I am very excited about refining the method and continuing the experiment but in order to do that I pretty much need to become a PhD level sociologist by the end of January.
It is undoable in the limited time I have to fulfill my scholarship requirements so I need to rethink my plan. I need to write different papers to those I have been planning and outlining over the last 12 months and I have a couple of weeks to do it.
I am not on top of things. I am drowning in expectations I presented the scholarship committee that won me the position. I am drowning in expectations I have put on myself to do a good job and not write superficial nonsense. I still have to deliver. How many methods papers can you actually write? I’m going to have a red hot go at four.
- One is already published (the ethical angle).

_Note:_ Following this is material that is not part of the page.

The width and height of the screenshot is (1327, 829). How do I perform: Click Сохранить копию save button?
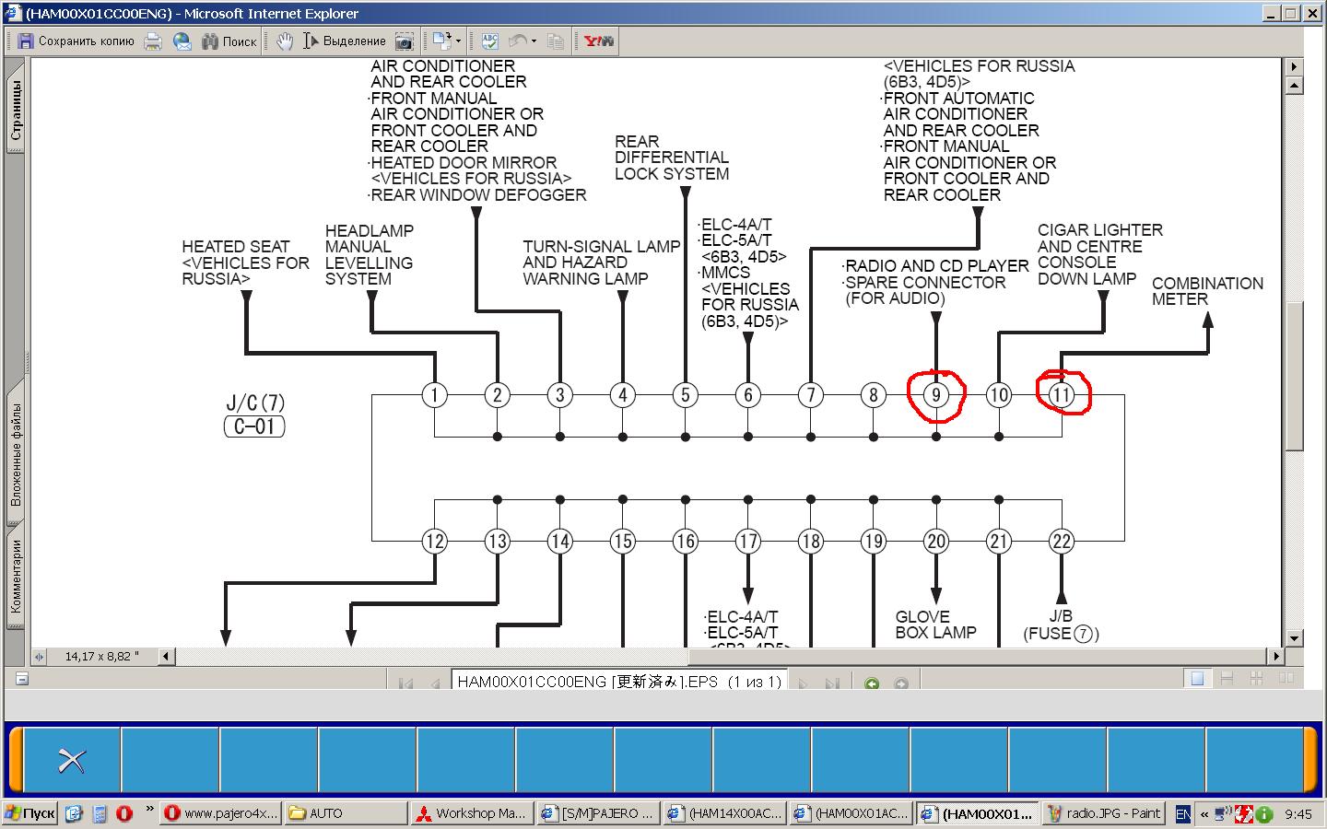(76, 41)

- One is written (reflection and extension).
- Maybe one on the reason for the experiment that led to the method (doable but who the hell would be interested?).
- Maybe one on the research approach I adapted (the purists are scary).

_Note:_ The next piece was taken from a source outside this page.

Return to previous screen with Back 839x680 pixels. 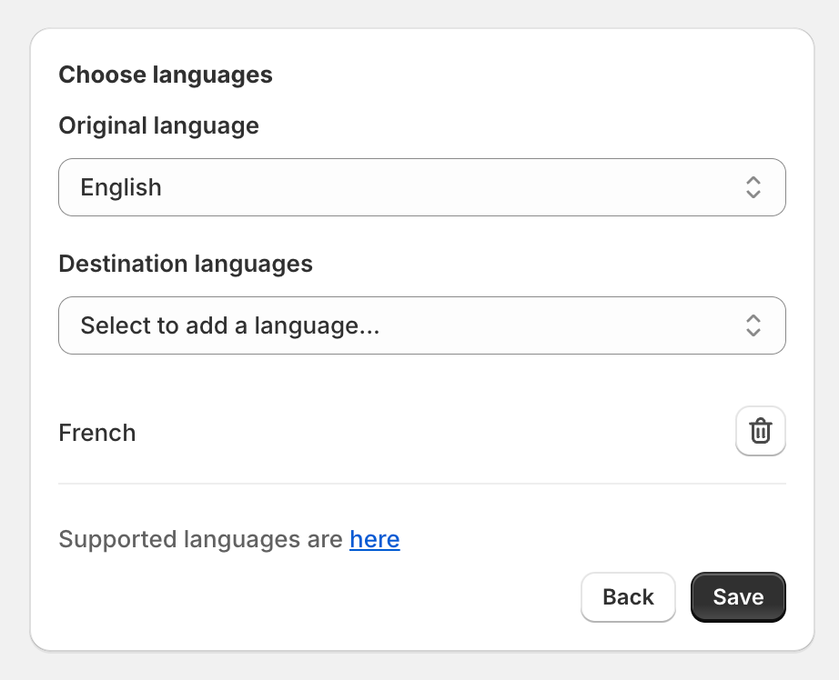point(628,597)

I still need to find another two papers.
Being successful in this scholarship is not just pressure from the university belief in me, it is financial pressure from home. In the last month, my role changed to being the primary bread winner. As of February my husband is going to uni to get his Bachelor of Information Technology. Yay for him!
My stress is that my employment in academia has only ever been temporary. There have never been contracts longer than 6 months. They keep coming in regularly (I should be confident about that), but we always had my husband’s wage as a guarantee. Now neither of us will have guaranteed incomes.

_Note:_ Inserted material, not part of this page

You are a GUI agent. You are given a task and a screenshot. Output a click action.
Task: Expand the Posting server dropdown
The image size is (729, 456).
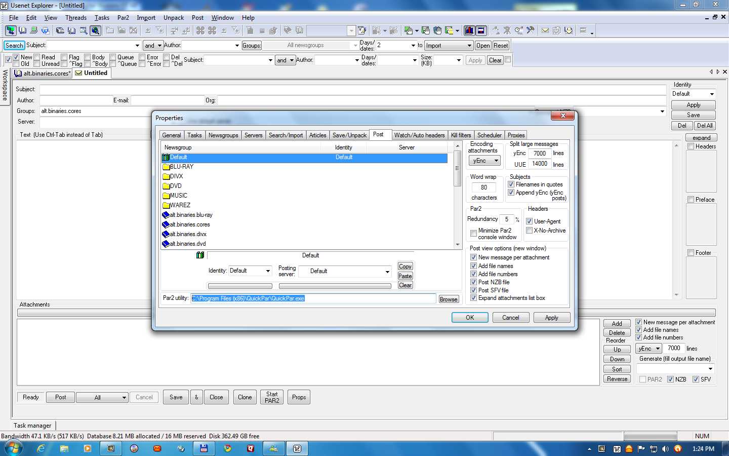[387, 272]
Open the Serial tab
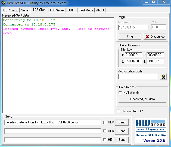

This frightens me, but I can always apply to teach again or work for the state education authority if things get tight. I don’t need a job in the academy.
BUT I WANT A JOB IN THE ACADEMY!!!!! Why else sacrifice years of my life to work towards this goal if I simply go back to what I was doing before? I won’t even be able to put effort into an altac consultancy (which is the direction I have been musing). I know this is an ego thing and family is the most important thing in my life. Still it is part of my anxiety.
I have to work full time to fulfill my scholarship requirements. We cannot afford more day care for my girls. My husband watches the children while I work on weekends. I have zero time to myself, let alone the family.
I am watching myself take my anxiety and exhaustion out on my kids. I am appalled at myself. I am either bribing them to be quiet with toys and TV or I am yelling at them to stop making demands of me.
I love them so fiercely that I just want to cry every time I am so unreasonable. Today I sat them down and told them what was going on and why things had changed. They were so lovely about it. I am so proud of them. They told me that they wanted to help me. I don’t know how they will, but at least they now have some explanation as to why Monster Mummy is appearing more frequently these days.
Today I was telling another recent PhD graduate that I didn’t understand why I won the scholarship when my track record is so small compared to others that applied. He stopped me straight away and said, “Stop talking like that. You did really well in your PhD.”
“But I have got very little to show for it. Everything is a disaster at the moment .”
“You birthed and raised two children during your PhD. That is doing really well. The other stuff doesn’t matter. You have shown what you are capable of.”
I nearly cried. Instead I wrote this. I needed to get my priorities straight.
So thanks for listening. I hope I didn’t take up much of your time. I’d love some assurance that this is normal but otherwise, have a lovely rest of your day.